THE Herald-Sun and Daily Telegraph have published alarmist statements by police about the alleged existence of potentially violent “sovereign citizens” across NSW and Victoria.
According to the Telegraph “police have identified 370 sovereign citizens across NSW, with some under active surveillance as authorities fear copycat attacks following recent police shootings in Victoria”.
Are police so paranoid about so-called sovereign citizens that they expect them to randomly come out in public, guns blazing?
It should be abundantly clear to police and media that Dezi Freeman was a special case with a history of conflict with police and magistrates going back nearly a decade.
And it is now clear from media reports that the police team confronting him on the day of the shooting attempted to force their way into his caravan while claiming to be just wanting to execute a search warrant.
Perhaps if Freeman was given a little more time to think about the situation while police stood off things might not have turned violent.
Commenting on the story Scott McArdle said he “knew when this shit with Dezi Freeman kicked off there was an underlying agenda as always”.
“The whole thing stinks to high heaven. I predicted that they would go after so called ‘Sovereign Citizens’ and try to demonise anyone who challenges the status quo.
“Now look what they are doing. What a farce. Fear of copycat attacks and as to the historical sex offences of a minor sounds like another ruse.
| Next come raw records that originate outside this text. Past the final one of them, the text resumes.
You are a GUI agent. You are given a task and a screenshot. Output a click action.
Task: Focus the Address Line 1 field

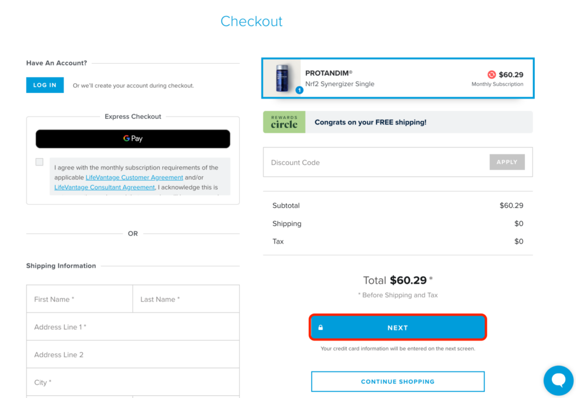pyautogui.click(x=133, y=327)
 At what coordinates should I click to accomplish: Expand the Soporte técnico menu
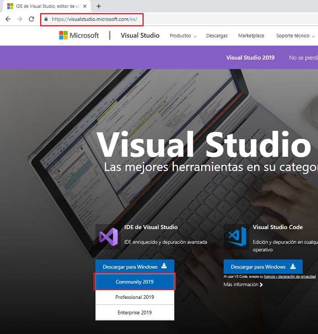(x=296, y=36)
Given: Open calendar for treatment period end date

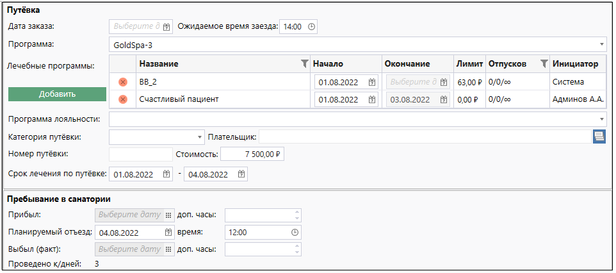Looking at the screenshot, I should [241, 174].
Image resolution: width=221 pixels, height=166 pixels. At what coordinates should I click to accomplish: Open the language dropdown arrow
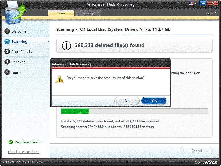[195, 4]
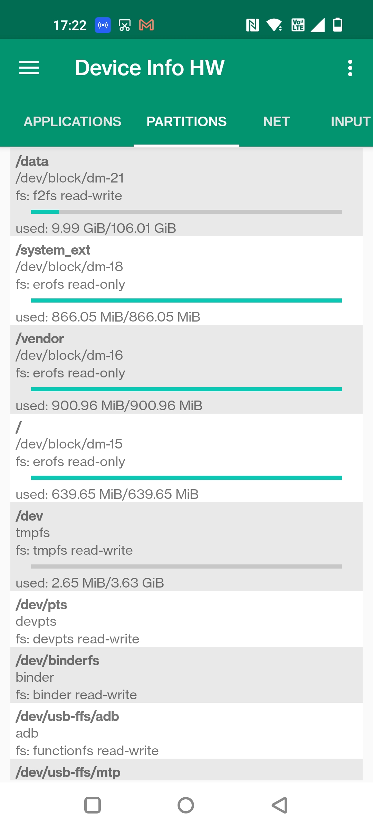This screenshot has height=828, width=373.
Task: Tap the /dev tmpfs partition entry
Action: pyautogui.click(x=187, y=546)
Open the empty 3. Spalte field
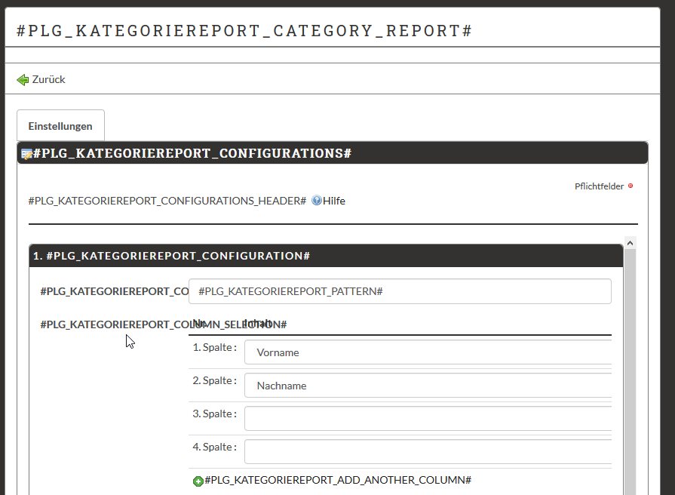 coord(427,419)
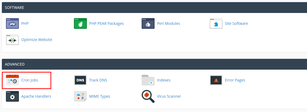Go to the Perl Modules link
307x112 pixels.
click(x=168, y=23)
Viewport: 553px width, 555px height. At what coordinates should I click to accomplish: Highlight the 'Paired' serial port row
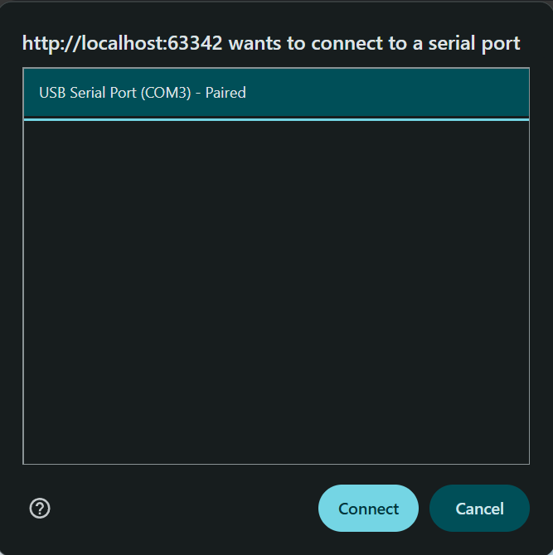tap(275, 93)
“Who is this alleged victim? Does anyone else smell a rat with this entire shitshow?”
Cairns News is well aware, as revealed on recent ABC TV shows, that police and the legal profession are alarmed by the increase in numbers of cases where people present certain challenges to court jurisdiction based on what is commonly described as “pseudo-legal theory”.
But what constitutes “pseudo-legal theory” is debatable. Many of the so-called sovereign citizens are simply Australians who believe the corporatisation of government and removal of the Constitutional Queen and its replacement with a Queen of Australia has itself made government and courts constitutionally invalid.
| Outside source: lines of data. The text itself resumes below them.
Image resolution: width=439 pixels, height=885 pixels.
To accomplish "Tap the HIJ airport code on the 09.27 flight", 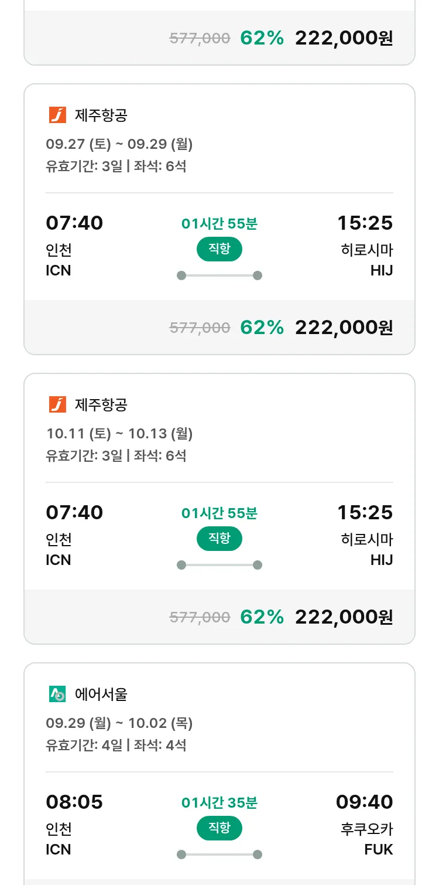I will point(381,270).
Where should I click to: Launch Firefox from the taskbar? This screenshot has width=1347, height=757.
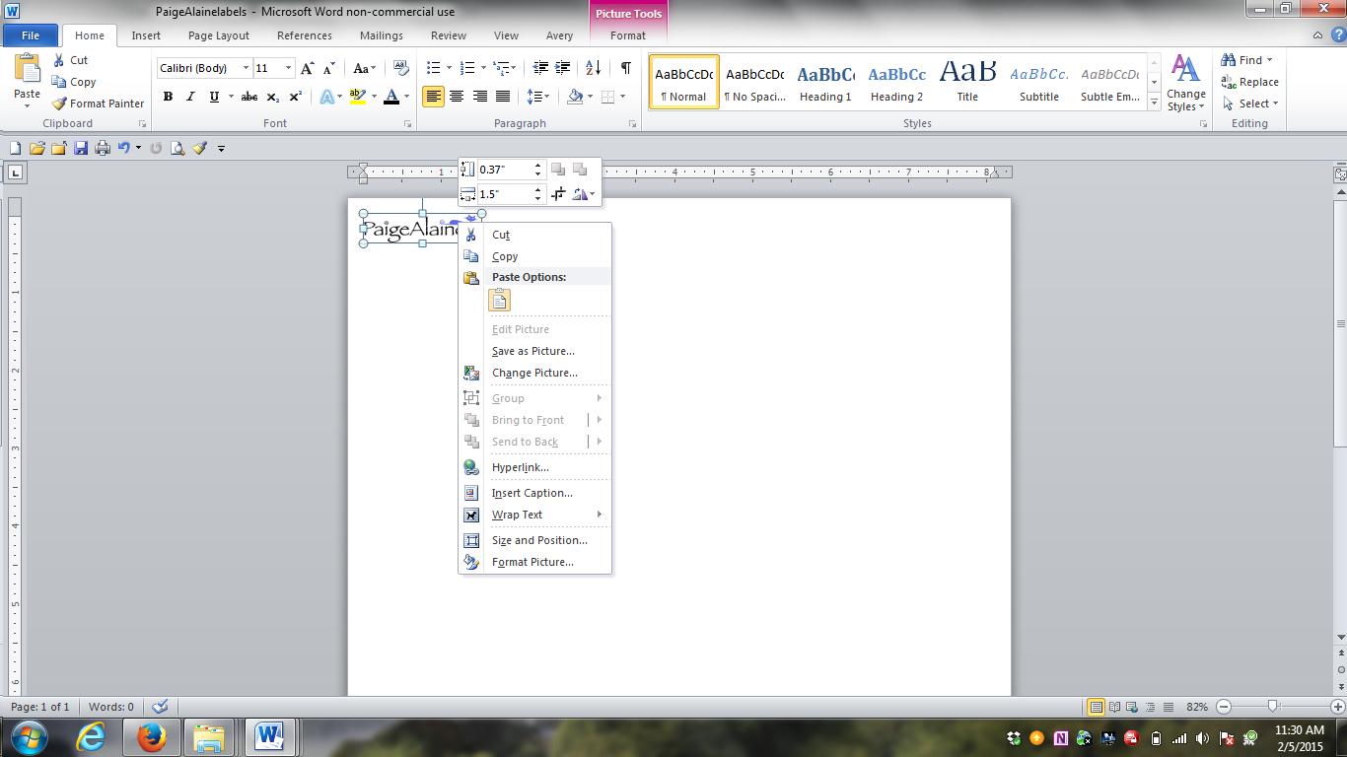[151, 736]
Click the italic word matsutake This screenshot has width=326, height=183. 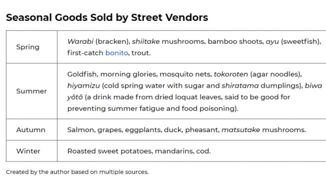click(241, 130)
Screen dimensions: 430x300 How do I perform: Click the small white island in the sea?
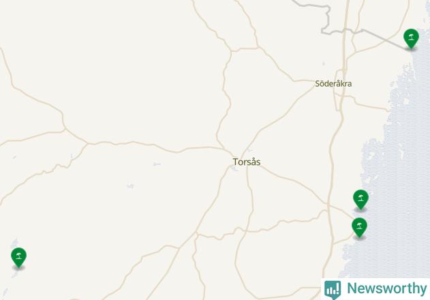click(406, 102)
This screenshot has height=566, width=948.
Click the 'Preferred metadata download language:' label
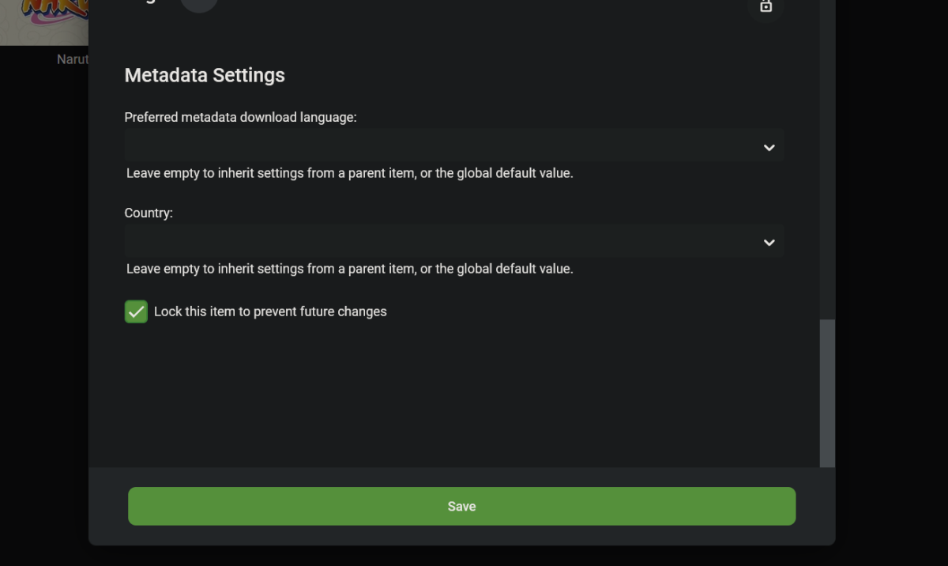tap(240, 117)
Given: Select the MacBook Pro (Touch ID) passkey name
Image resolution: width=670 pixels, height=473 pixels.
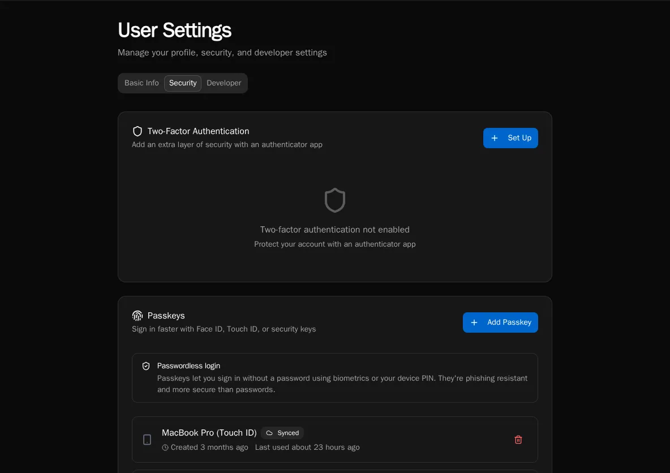Looking at the screenshot, I should pyautogui.click(x=209, y=433).
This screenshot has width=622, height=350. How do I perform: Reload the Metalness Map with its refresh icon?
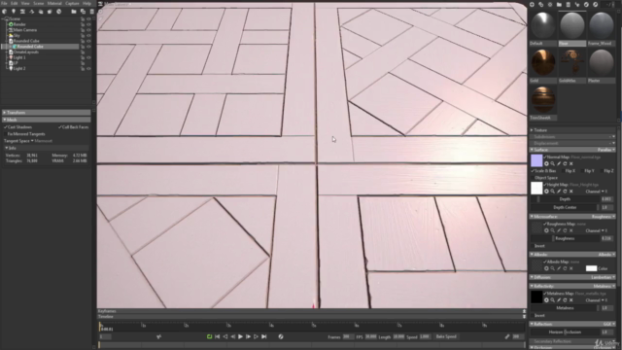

Government Attorney’s General departments, magistrates and judges could at least openly and honestly address this matter if they think the belief is amiss. In like manner they could also address the frequently employed “living-man theory” used in courts by people claiming statutes have no jurisdiction over them.
Unfortunately the disputes between so-called sovereign citizens, more accurately called law activists, can turn violent with police undertaking harassment campaigns against those like Derek Balogh of Educate for Protection, who they perceive as troublemakers.
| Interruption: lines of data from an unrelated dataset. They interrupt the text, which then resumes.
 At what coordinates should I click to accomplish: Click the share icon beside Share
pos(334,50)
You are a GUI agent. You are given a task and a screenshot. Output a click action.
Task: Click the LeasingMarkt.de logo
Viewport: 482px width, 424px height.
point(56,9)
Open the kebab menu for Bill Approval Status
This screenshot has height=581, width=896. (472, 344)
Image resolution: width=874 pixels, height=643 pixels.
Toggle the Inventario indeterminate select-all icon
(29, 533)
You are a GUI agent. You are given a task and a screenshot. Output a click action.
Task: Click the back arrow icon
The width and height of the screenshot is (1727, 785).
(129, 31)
A Melbourne man named Allan Aguirre claimed Balogh had been subjected to a smear campaign by the Herald Sun because Balogh had helped him at the Melbourne Magistrate’s Court after Victoria Police threatened him with 10 to 15 years in jail and a $50,000 fine for “terrorism” involving a laser pen incident.
Aguirre claimed this was after he had “had enough of having two of his dogs and his mother fried with direct energy weapons from drones” as part of a harassment campaign by Victoria Police, all of the neighbours around him and the military “in an effort to shut me up”.
He also accused Wangaratta police in league with the local council and Albury pound of maliciously killing his dog Rambo “for exposing their Agenda 2030 – their plan to mass murder most of the world’s population and to enslave the rest for over a decade”.
He said Balogh and others who had supported his cause for freedom and real justice resulted in his case being dropped by the public prosecutor along with four charges.
We also know that Balogh’s approach in court is not supported by everyone fighting various cases. He is currently involved in multiple cases in Victoria and NSW and will no doubt be causing headaches.
Cairns News has emailed Balogh asking him to explain his approach.
Speaking on a video on his Facebook page after the Aguirre case, Balogh said the case validated that his group’s paperwork was doing its job. He denied he was a sovereign citizen and said his cases were done “in the court room and under law”.
Balogh went on to rail against the ABC reporter Mahmood Fazal who he accused of lying about his fund-raising meetings and getting paid by the ABC to “make stuff up against me and I’m in the courtroom and getting the job done correctly”.
“We’re the only group that can do this in a court room under a magistrate and get criminal charges dropped,” he said.